> _Source excerpt_:
----

Informal committee and small group negotiating sessions were held continuously during the session to discuss other aspects of vessel source pollution. Large numbers of amendments were suggested, most of which would upset the delicate balance between coastal and port state powers to protect the environment and the rights of navigation. With few exceptions, the amendments. received little support and the existing text was confirmed.

A new paragraph relating to coastal state rights to establish standards in special areas of the economic zone was negotiated and generally agreed. The text clarifies the procedure for establishing such standards and assigns a major role to the competent international organization (Intergovernmental Maritime Consultative Organization). . . .

U.S. Delegation Report, 3d U.N. Conference on the Law of the Sea, 5th Sess., Aug. 2-Sept. 17, 1976, pp. 15/16, Dept. of State File D/LOS. For the RSNT produced at the 4th Sess., see U.N. Doc. A/CONF.62/WP.8/Rev. 1/Part III, May 6, 1976, pp. 5-23.

Marine Vessel Pollution

U.S. Regulations

On December 13, 1976, the U.S. Coast Guard issued revised regulations designed to reduce pollution from seagoing U.S. tank vessels engaged in foreign trade and foreign tank vessels carrying oil into U.S. waters. The new regulations constitute part 157 of title 33, Code of Federal Regulations, with an effective date of April 1, 1977, except for certain existing vessels. The regulations extend pollution prevention regulations previously in effect for U.S. tank vessels in domestic trade.

The revised rules require new and existing foreign vessels entering U.S. ports to meet the same design and equipment requirements as new and existing U.S. tank vessels, including provisions for segregated ballast on new tankers over 70,000 deadweight tons.

The operating requirements for foreign vessels and U.S. vessels continue to differ. Regulations governing discharge of oily mixtures from U.S. vessels on the high seas were not applied to foreign ships on the high seas because of U.S. jurisdictional limits.

There is a segregated ballast requirement for new foreign and U.S. vessels, designed to reduce the number of oil spills from tanker collisions and groundings. A regulation for new vessels requires slop tanks for consolidating waste from tank washings, oil residues, and dirty ballast residues, and tanks for collecting oil residue.

New vessels must have improved ability to withstand flooding damage, without the vessels becoming a total loss. Existing tank vessels will be required by 1980 to be refitted with slop tanks, residue tanks, oil discharge monitoring systems, and oily water separating equipment.

----

> _Extracted data_:

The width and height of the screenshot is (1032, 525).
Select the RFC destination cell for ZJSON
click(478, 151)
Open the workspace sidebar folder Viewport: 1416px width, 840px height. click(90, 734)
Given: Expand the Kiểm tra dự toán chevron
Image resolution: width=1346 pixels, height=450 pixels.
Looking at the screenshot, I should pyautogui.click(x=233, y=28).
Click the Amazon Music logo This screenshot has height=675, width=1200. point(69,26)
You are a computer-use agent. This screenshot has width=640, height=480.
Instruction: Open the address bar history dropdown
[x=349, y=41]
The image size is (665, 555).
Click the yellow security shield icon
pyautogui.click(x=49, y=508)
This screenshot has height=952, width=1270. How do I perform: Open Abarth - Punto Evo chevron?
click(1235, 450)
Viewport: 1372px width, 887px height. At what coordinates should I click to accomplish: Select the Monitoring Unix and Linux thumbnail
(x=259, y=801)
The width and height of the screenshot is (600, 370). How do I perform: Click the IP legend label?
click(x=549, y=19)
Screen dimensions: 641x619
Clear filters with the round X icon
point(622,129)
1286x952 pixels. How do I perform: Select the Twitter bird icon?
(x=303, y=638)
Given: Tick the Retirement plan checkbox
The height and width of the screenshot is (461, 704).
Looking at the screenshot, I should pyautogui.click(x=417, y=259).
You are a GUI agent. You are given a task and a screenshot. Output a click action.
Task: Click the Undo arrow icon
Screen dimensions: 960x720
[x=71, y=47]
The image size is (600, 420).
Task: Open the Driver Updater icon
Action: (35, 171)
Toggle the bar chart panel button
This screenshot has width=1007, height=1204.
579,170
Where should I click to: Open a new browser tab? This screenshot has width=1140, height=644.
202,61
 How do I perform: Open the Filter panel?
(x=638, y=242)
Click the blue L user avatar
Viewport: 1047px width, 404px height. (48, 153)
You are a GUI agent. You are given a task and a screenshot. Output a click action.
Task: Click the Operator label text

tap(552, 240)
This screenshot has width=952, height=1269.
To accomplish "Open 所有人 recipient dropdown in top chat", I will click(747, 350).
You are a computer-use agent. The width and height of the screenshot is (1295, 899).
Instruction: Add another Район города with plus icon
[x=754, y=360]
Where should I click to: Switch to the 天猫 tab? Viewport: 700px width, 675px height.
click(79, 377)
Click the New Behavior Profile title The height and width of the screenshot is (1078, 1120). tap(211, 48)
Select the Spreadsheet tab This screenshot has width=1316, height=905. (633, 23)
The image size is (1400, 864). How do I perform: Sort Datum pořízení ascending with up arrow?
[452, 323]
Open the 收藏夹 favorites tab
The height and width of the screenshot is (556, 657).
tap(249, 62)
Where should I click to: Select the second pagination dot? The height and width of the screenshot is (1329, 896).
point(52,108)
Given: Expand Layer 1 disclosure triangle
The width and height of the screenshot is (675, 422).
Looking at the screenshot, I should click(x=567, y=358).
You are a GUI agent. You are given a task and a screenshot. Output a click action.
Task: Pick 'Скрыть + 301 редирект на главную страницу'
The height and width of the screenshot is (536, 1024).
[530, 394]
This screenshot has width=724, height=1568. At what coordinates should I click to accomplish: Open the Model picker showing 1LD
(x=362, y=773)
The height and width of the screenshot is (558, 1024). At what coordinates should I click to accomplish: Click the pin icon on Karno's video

----

> _Your tasks_:
A. Answer these questions using the text on vessel pollution.
(i) Which organization does the new paragraph on special areas of the economic zone give a major role?
(ii) On what date did the U.S. Coast Guard issue its revised regulations?
(iii) By what year must existing tank vessels be refitted with slop tanks and the other listed equipment?
B. In the records, reproduce verbatim the lines from the line with "Click the New" to the line with "Select the Spreadsheet", including both of those lines.

> _Written answers_:
A.
(i) The Intergovernmental Maritime Consultative Organization.
(ii) December 13, 1976.
(iii) 1980.

B.
Click the New Behavior Profile title The height and width of the screenshot is (1078, 1120). tap(211, 48)
Select the Spreadsheet tab This screenshot has width=1316, height=905. (633, 23)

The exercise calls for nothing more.